But as Jesus reminds us: it’s not hard to love those who love us – or to pray for those who matter to us.

Yet: we are called to do something more – to love those who hate us, and to pray for those who attack us.

How do we begin?

Writer Emmett Fox, in his book “Sermon on the Mount,” explains it in a way I think we all can understand.  And it starts with something so simple, but so hard: forgiveness.  It is a necessary first step.

He says: by not forgiving we “are tied to the thing [we] hate. The person perhaps in the whole world whom you most dislike is the very one to whom you are attaching yourself by a hook that is stronger than steel. Is this what you wish?”

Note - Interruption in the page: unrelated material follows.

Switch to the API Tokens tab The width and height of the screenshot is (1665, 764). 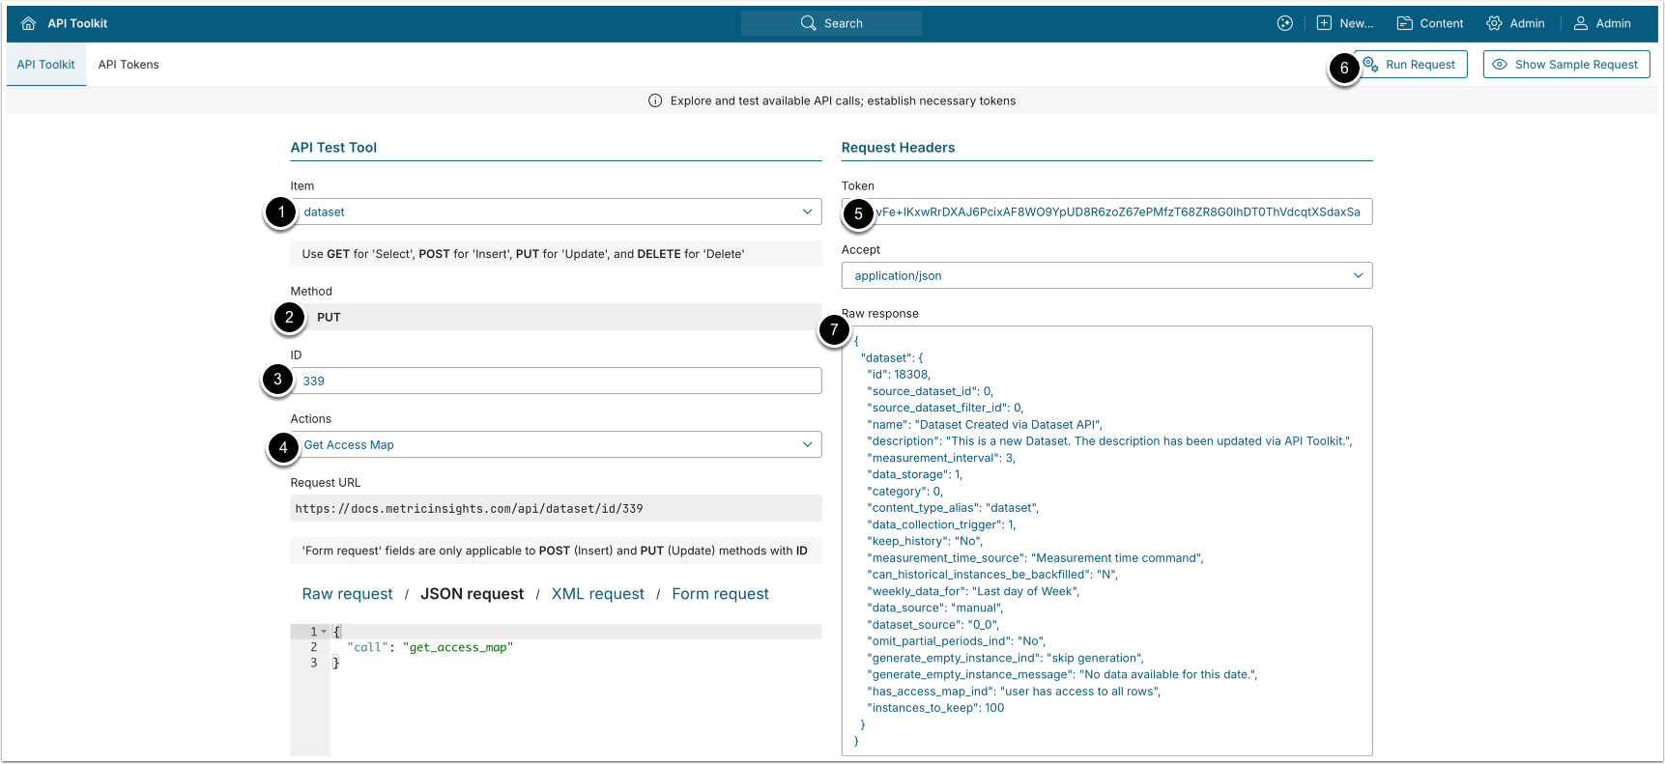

I think we all know the answer.  We need to detach ourselves from that hook.  Then, and only then, can we begin to heal, and to love, and to pray for those who have hurt us so deeply.

So today, as you approach the altar to receive the body of Christ, pray to detach that hook.  Pray for the grace to love the unlovable, to forgive the unforgivable, and to remember in prayer those you’d rather forget.

I have a long way to go to achieve that.  I think most of us do.

But only in beginning that journey toward love, only then can we dare to approach the perfection Christ spoke of – a perfection we can never fully attain, but to which we all have to strive, day by day, prayer by prayer.

Work to be more than what you are, Christ said.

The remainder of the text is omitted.